■ EXERCISE GOAL ■
Please count the lines of the records that contain the word "question" and give only that number.

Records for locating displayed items
################

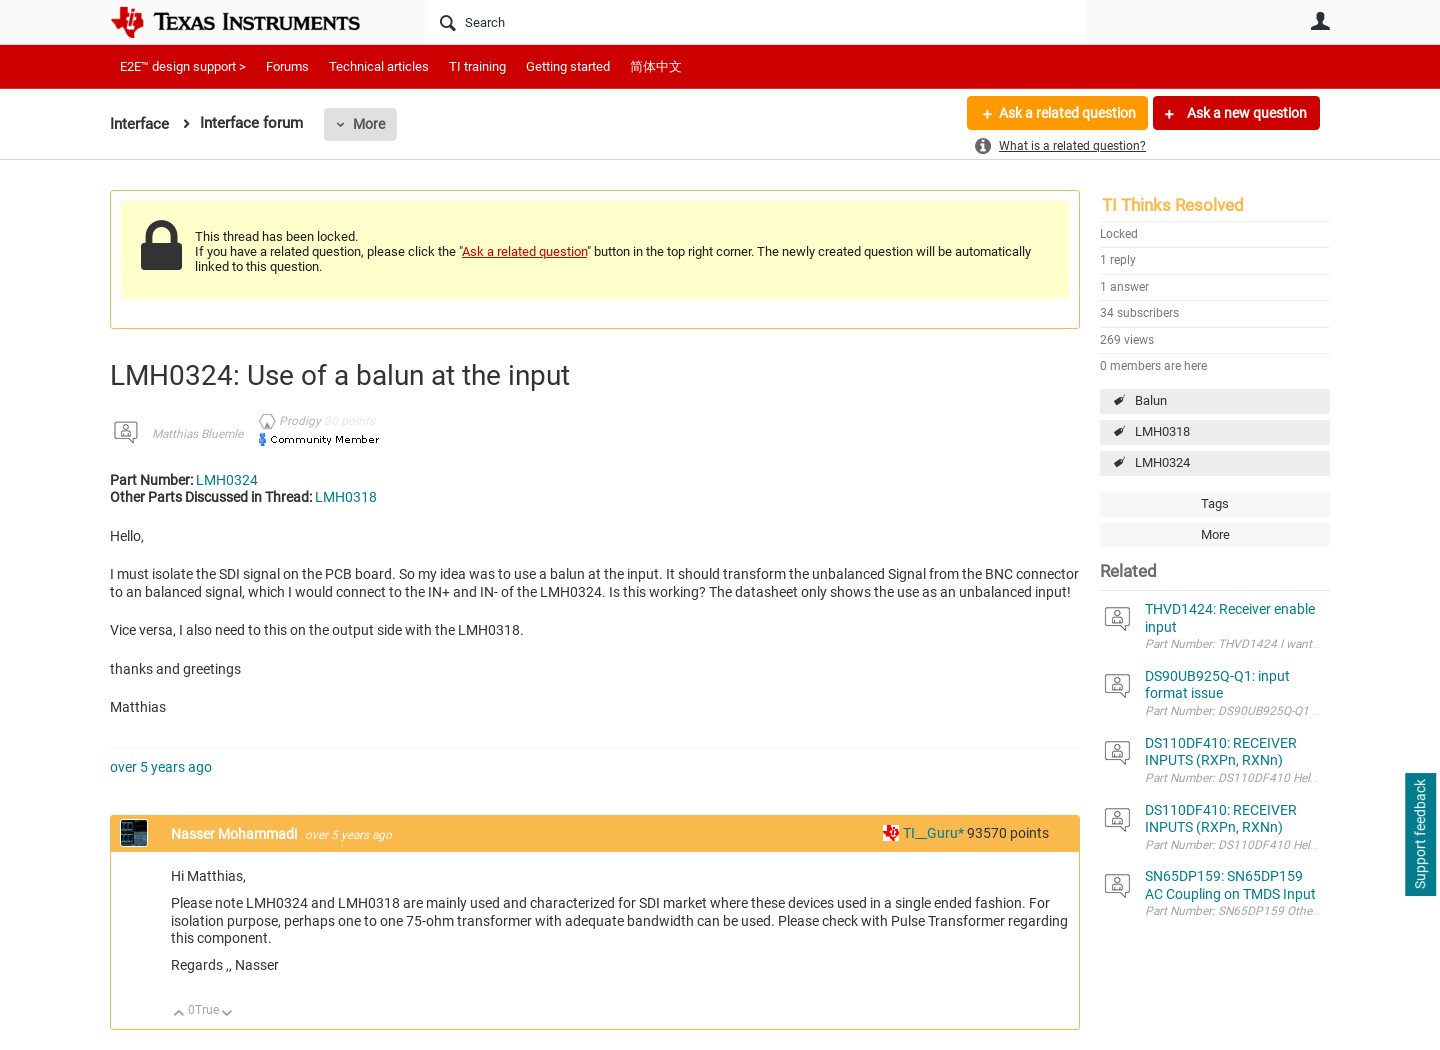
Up (179, 1014)
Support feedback (1420, 835)
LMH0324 (1162, 462)
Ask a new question (1245, 113)
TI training (477, 66)
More (369, 124)
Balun (1151, 400)
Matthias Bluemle (197, 434)
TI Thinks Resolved (1173, 205)
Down (227, 1014)
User (1320, 21)
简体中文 (656, 66)
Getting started (568, 66)
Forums (287, 66)
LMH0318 (1162, 431)
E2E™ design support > (183, 66)
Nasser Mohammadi (235, 834)
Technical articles (379, 66)
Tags (1215, 503)
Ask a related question (1066, 113)
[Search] (755, 22)
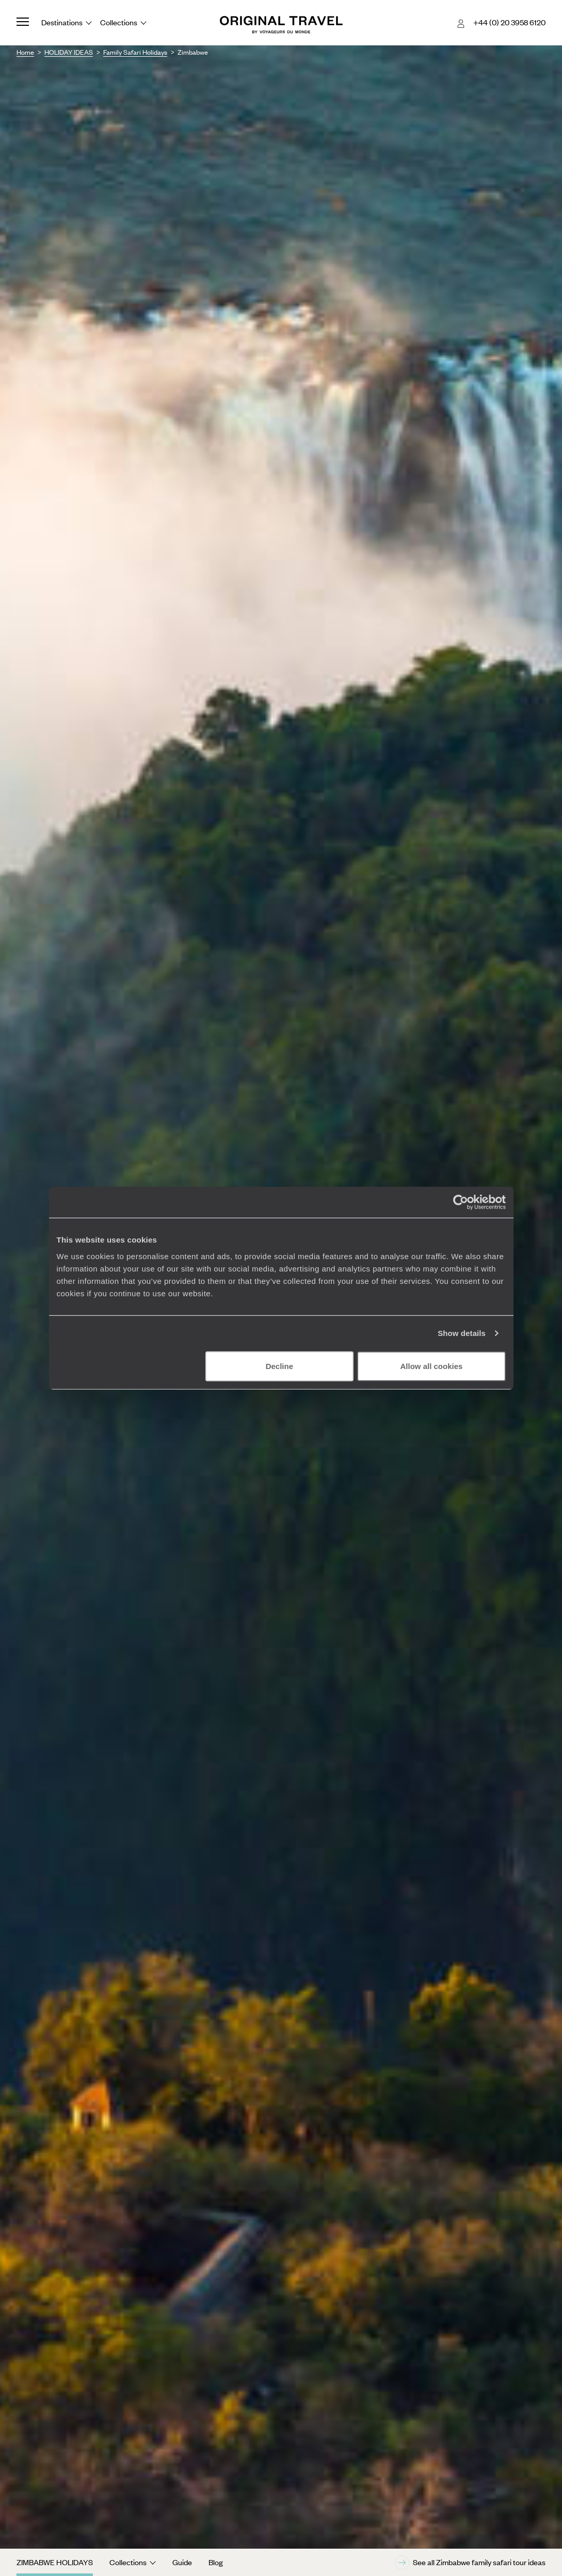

################

■ ANSWER TO THE EXERCISE ■
2